HOW TO COMPLETE THIS TASK:
Set down exactly the lines in the records below that run from the line with "Instruction: Open prompts" to the line with "Task: Click the leftmost", inclusive, and nothing more.
----
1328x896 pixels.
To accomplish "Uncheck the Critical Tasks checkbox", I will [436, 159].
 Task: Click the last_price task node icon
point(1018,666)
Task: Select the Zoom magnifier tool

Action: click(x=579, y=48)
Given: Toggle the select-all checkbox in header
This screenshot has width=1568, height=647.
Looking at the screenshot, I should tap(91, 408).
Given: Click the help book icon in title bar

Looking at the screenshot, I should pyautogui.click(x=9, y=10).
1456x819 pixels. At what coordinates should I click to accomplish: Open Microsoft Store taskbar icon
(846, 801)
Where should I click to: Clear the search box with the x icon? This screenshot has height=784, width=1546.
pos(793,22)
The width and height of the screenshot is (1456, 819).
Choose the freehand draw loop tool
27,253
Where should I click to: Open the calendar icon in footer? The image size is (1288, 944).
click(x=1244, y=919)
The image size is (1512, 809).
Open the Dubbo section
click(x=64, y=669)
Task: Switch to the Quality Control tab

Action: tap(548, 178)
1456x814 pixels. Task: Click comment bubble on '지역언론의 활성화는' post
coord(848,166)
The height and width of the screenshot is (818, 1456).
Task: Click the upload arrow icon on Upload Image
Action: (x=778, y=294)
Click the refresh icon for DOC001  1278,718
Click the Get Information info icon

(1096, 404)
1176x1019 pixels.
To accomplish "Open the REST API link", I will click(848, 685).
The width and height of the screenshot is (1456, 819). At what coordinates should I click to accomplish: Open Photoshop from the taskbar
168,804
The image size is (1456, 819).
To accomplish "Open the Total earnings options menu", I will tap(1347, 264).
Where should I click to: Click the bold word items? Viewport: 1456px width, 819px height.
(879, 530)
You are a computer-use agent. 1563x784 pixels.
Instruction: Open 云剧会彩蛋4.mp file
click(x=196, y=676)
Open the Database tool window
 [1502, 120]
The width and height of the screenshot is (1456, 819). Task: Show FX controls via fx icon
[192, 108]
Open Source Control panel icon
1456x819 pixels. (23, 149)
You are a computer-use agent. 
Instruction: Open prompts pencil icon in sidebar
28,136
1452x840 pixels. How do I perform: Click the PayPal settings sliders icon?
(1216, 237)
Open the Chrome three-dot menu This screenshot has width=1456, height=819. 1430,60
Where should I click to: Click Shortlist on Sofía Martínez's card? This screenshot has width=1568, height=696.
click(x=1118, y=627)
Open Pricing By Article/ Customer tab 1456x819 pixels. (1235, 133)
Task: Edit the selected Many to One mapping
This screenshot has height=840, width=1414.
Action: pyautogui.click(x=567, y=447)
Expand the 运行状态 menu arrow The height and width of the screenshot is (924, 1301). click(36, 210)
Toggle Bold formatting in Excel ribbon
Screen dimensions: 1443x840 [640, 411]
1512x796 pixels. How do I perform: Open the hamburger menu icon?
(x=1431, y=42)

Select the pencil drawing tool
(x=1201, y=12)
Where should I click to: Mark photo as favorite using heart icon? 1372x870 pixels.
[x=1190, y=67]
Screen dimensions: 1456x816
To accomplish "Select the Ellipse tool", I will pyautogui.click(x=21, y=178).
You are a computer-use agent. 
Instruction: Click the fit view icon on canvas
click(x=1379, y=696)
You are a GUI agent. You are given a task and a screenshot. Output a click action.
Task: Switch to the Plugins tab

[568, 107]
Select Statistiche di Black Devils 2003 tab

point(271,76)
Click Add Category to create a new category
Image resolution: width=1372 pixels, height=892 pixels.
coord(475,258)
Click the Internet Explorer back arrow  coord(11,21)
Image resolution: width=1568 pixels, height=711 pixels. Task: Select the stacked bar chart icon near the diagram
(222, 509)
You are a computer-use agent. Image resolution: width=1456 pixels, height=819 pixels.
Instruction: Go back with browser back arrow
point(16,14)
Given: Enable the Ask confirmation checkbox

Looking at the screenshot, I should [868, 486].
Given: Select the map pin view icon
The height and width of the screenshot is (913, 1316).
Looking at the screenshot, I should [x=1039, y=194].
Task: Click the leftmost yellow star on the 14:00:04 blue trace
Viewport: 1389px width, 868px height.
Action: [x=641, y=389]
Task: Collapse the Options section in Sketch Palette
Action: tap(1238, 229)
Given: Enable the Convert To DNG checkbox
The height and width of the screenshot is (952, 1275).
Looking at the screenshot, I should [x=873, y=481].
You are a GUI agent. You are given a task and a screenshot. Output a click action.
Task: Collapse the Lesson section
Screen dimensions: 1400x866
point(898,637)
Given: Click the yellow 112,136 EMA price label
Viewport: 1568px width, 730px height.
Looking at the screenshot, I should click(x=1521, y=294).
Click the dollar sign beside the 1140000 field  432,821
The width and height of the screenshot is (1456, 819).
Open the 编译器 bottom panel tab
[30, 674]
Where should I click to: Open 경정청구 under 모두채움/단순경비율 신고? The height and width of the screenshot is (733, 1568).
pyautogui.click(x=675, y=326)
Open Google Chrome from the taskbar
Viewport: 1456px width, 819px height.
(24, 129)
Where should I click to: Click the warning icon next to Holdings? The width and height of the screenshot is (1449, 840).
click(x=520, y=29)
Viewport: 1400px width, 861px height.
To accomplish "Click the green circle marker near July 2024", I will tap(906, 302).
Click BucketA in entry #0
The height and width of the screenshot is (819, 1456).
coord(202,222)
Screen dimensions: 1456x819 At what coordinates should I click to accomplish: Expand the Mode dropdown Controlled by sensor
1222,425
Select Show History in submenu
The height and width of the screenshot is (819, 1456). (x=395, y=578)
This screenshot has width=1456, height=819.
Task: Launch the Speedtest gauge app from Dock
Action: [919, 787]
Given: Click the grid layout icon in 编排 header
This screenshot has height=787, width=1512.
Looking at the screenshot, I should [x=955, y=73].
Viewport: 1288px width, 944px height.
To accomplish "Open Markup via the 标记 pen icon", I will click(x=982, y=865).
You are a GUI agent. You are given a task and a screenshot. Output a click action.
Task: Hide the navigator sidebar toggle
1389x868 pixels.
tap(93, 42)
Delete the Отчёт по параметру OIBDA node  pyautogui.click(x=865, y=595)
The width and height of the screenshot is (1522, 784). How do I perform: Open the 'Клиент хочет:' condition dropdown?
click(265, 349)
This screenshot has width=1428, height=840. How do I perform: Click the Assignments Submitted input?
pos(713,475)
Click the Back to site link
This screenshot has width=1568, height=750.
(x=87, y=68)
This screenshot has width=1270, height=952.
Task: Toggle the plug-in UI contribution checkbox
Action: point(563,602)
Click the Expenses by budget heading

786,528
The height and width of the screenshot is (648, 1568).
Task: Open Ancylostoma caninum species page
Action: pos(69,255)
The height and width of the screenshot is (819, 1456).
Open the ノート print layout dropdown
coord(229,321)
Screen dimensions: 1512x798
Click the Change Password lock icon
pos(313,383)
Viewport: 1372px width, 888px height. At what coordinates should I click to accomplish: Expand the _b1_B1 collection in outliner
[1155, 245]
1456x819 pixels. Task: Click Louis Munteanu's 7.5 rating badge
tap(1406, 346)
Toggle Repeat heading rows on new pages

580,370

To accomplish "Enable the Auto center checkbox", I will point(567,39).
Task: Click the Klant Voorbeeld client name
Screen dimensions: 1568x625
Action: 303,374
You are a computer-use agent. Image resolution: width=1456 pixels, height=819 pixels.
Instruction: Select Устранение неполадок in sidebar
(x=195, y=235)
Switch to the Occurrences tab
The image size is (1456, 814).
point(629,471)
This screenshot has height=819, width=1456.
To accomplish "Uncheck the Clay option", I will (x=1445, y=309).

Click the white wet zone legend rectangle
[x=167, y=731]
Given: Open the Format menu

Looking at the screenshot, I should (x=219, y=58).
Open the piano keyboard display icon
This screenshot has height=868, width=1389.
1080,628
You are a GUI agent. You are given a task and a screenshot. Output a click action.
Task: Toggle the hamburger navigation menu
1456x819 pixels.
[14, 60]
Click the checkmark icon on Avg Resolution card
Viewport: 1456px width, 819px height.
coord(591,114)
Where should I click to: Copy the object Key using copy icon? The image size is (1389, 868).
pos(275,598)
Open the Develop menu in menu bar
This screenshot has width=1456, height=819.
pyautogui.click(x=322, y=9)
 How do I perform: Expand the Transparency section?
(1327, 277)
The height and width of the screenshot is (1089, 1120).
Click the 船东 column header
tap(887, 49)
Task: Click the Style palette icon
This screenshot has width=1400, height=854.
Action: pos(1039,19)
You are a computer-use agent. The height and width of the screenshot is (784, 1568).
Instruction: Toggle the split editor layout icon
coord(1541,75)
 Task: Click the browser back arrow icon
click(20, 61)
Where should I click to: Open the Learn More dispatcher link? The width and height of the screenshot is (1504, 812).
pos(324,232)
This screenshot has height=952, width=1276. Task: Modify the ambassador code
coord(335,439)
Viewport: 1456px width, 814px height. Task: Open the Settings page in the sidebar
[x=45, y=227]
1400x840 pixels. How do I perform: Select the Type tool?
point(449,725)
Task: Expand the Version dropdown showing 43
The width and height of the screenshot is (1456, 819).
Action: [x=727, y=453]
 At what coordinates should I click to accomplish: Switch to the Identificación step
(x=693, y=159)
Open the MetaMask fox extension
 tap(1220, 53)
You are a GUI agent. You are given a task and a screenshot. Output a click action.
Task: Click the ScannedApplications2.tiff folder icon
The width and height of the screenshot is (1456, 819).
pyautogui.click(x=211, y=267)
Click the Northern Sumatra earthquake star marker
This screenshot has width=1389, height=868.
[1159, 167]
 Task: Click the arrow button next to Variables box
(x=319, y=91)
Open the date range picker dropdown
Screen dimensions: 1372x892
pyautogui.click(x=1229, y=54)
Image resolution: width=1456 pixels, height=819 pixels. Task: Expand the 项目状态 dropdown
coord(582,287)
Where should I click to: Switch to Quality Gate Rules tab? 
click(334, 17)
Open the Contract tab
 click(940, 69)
----
SOLVED EXERCISE:
Instruction: Open prompts pencil icon in sidebar
28,136
1452x840 pixels. How do I perform: Click the PayPal settings sliders icon?
(1216, 237)
Open the Chrome three-dot menu This screenshot has width=1456, height=819. 1430,60
Where should I click to: Click Shortlist on Sofía Martínez's card? This screenshot has width=1568, height=696.
click(x=1118, y=627)
Open Pricing By Article/ Customer tab 1456x819 pixels. (1235, 133)
Task: Edit the selected Many to One mapping
This screenshot has height=840, width=1414.
Action: pyautogui.click(x=567, y=447)
Expand the 运行状态 menu arrow The height and width of the screenshot is (924, 1301). click(36, 210)
Toggle Bold formatting in Excel ribbon
Screen dimensions: 1443x840 [640, 411]
1512x796 pixels. How do I perform: Open the hamburger menu icon?
(x=1431, y=42)

Select the pencil drawing tool
(x=1201, y=12)
Where should I click to: Mark photo as favorite using heart icon? 1372x870 pixels.
[x=1190, y=67]
Screen dimensions: 1456x816
To accomplish "Select the Ellipse tool", I will pyautogui.click(x=21, y=178).
You are a computer-use agent. 
Instruction: Click the fit view icon on canvas
click(x=1379, y=696)
You are a GUI agent. You are given a task and a screenshot. Output a click action.
Task: Switch to the Plugins tab

[568, 107]
Select Statistiche di Black Devils 2003 tab

point(271,76)
Click Add Category to create a new category
Image resolution: width=1372 pixels, height=892 pixels.
coord(475,258)
Click the Internet Explorer back arrow  coord(11,21)
Image resolution: width=1568 pixels, height=711 pixels. Task: Select the stacked bar chart icon near the diagram
(222, 509)
You are a computer-use agent. Image resolution: width=1456 pixels, height=819 pixels.
Instruction: Go back with browser back arrow
point(16,14)
Given: Enable the Ask confirmation checkbox

Looking at the screenshot, I should [868, 486].
Given: Select the map pin view icon
The height and width of the screenshot is (913, 1316).
Looking at the screenshot, I should [x=1039, y=194].
Task: Click the leftmost yellow star on the 14:00:04 blue trace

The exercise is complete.